*** Data for this task ***

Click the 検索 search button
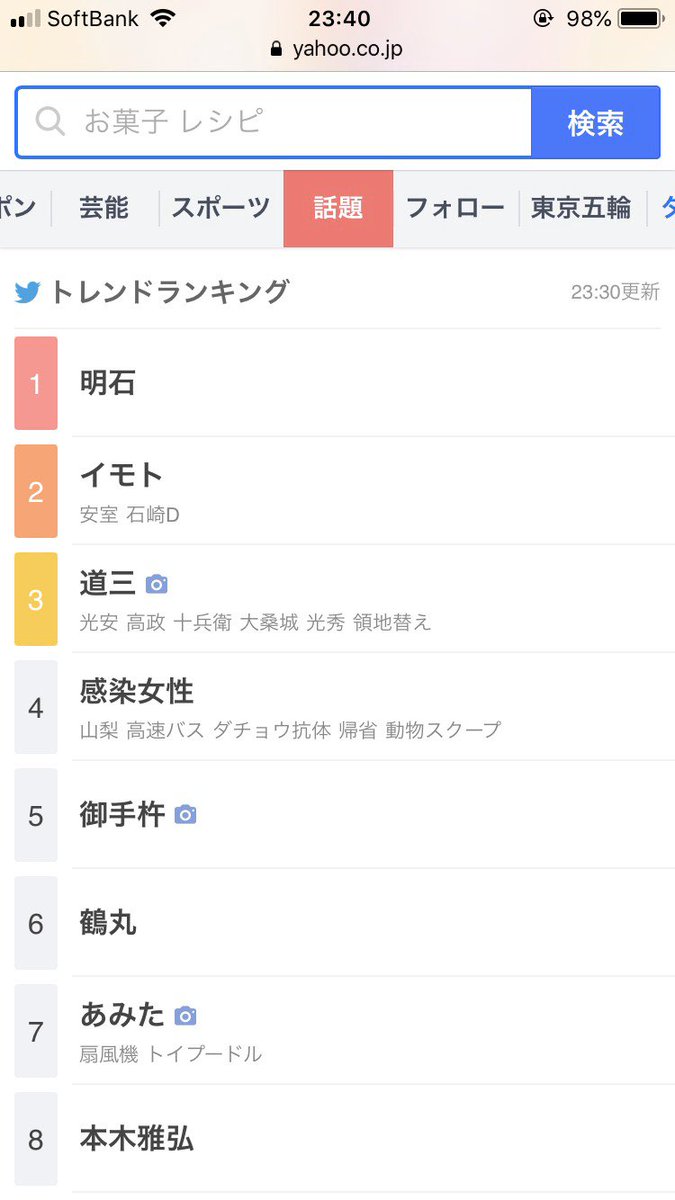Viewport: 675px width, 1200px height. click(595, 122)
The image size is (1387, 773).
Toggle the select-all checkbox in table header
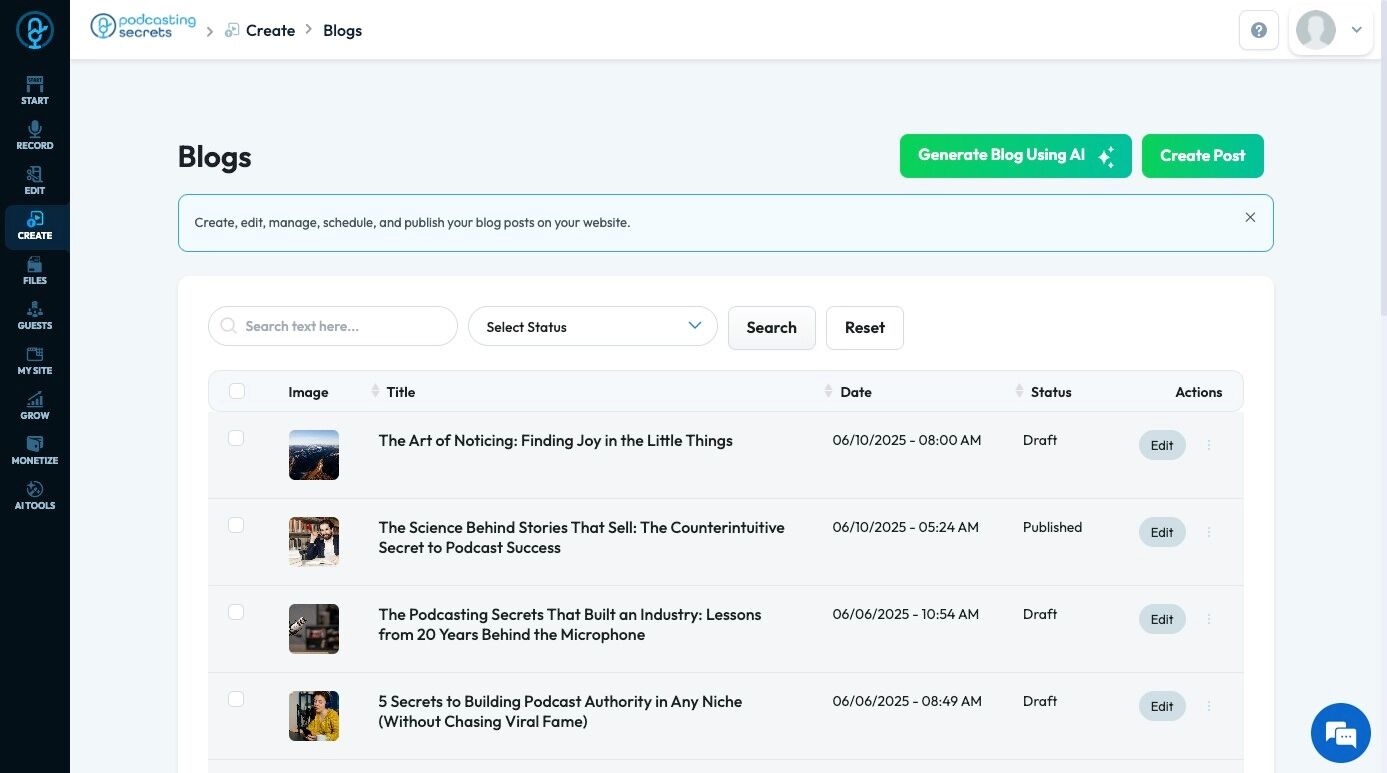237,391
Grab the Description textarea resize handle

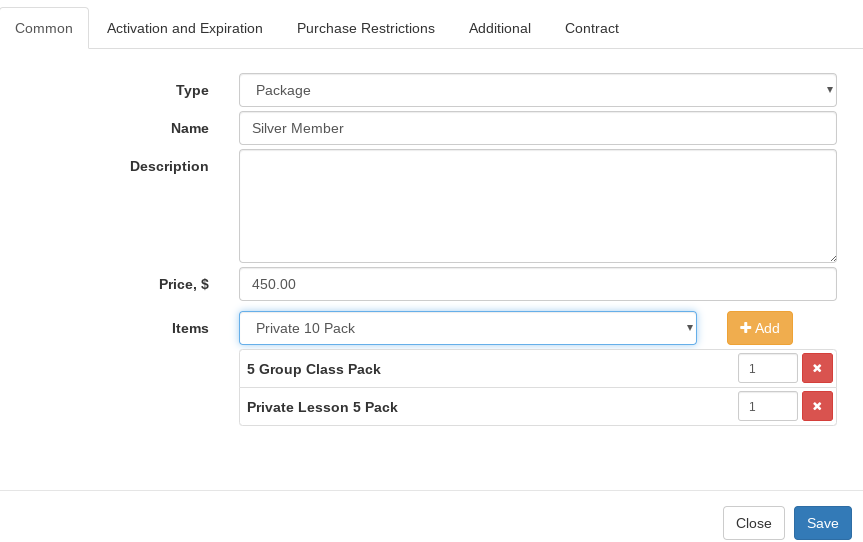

*** End of Data for this task ***

What is expected |
Please repeat the data verbatim and leave the pictures out of your copy.

Output of the exercise |
Click the 検索 search button
Viewport: 675px width, 1200px height. click(595, 122)
The image size is (1387, 773).
Toggle the select-all checkbox in table header
237,391
Grab the Description textarea resize handle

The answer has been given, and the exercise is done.